### Brief
Here, set down only the lines between the line that contains "The height and width of the screenshot is (620, 876)." and the final line of the material, both included, exactly as written. Skip the pictures.

Material to process below:

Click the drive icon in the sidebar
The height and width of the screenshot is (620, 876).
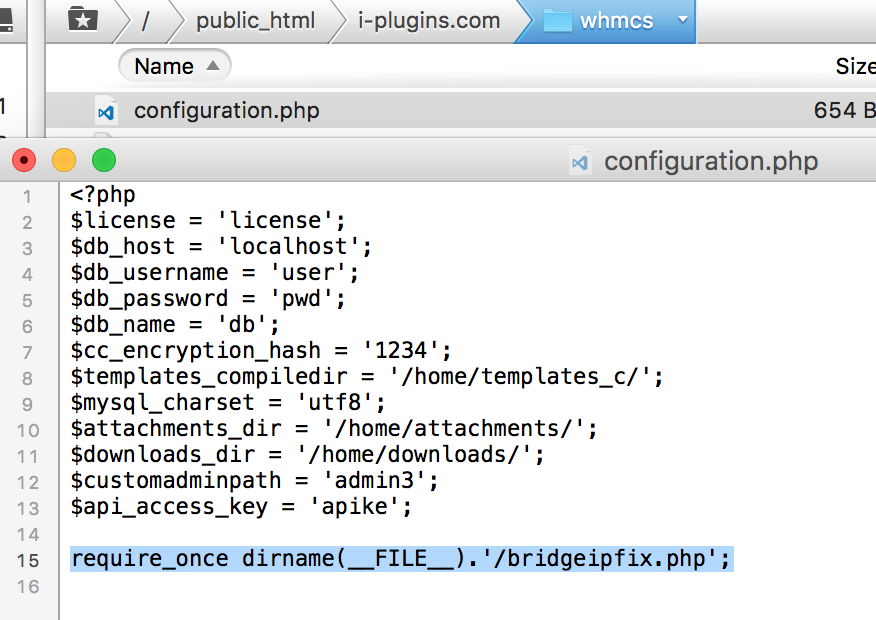coord(6,18)
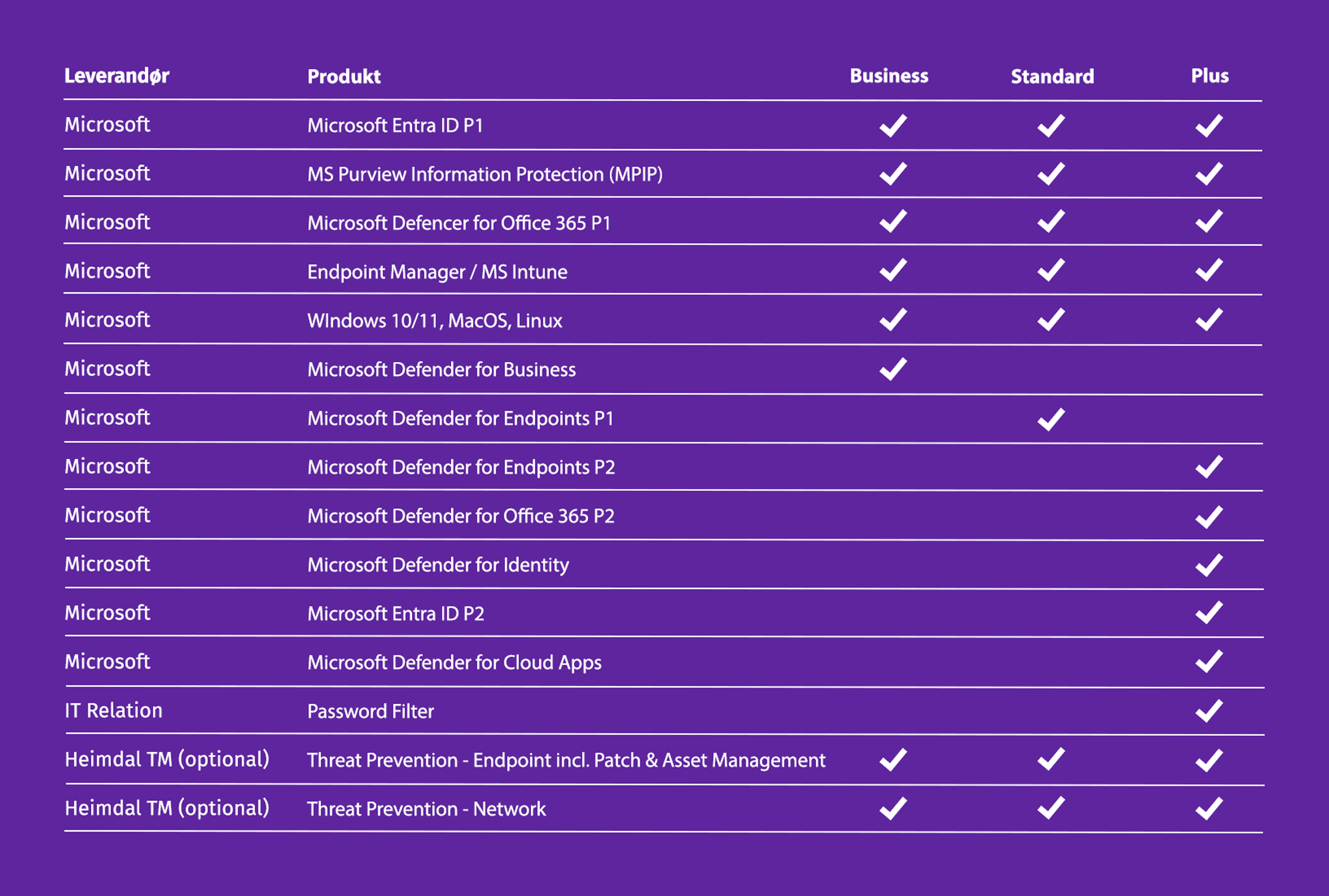Click the checkmark for Microsoft Defender for Business
The height and width of the screenshot is (896, 1329).
(x=892, y=369)
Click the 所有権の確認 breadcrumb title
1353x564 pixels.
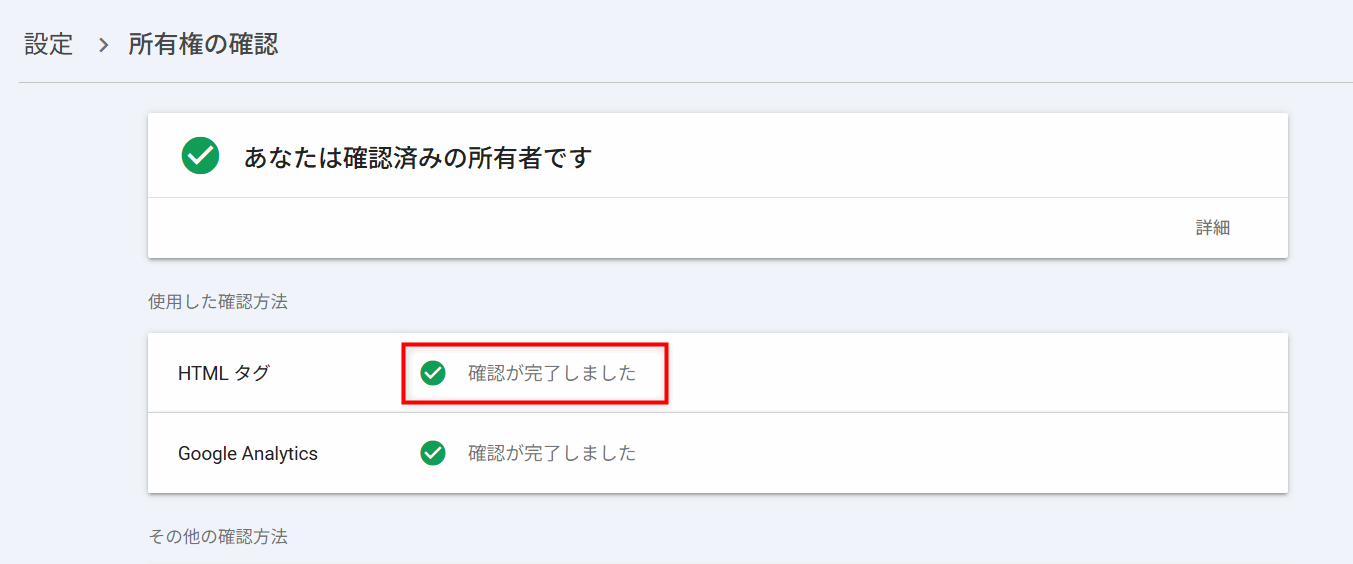click(x=203, y=45)
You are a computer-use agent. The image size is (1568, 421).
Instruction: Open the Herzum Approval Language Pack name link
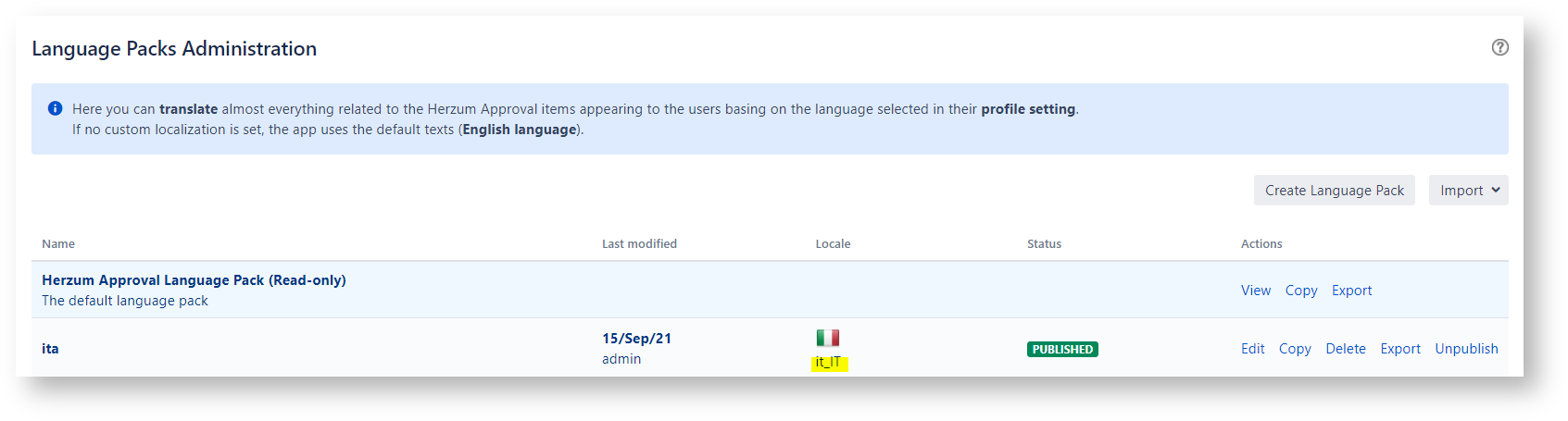click(x=194, y=280)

End of Material to process.

### Your solution
The height and width of the screenshot is (620, 876).
coord(6,18)
Click the checkmark for Microsoft Defender for Business
The height and width of the screenshot is (896, 1329).
(x=892, y=369)
Click the 所有権の確認 breadcrumb title
1353x564 pixels.
click(x=203, y=45)
You are a computer-use agent. The image size is (1568, 421).
Instruction: Open the Herzum Approval Language Pack name link
click(x=194, y=280)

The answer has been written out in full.